Instructions for the task:
From the entries below, return every line that includes the word "target".
*** Entries provided
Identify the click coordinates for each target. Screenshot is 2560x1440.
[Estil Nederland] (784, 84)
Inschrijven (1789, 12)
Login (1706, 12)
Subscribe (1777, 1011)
******
*** Entries provided
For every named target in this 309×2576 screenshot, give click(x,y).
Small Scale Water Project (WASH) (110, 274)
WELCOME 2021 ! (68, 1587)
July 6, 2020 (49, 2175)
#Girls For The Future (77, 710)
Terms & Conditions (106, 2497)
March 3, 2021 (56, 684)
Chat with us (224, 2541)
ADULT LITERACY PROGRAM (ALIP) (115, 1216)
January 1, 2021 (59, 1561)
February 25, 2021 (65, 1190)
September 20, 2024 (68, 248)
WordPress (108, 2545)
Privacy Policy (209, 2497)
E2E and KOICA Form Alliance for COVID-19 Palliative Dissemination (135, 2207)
******
Response for this exercise:
Identify the click coordinates for each target. Screenshot is 2560x1440.
For every named target in this 309×2576 screenshot, give click(x,y).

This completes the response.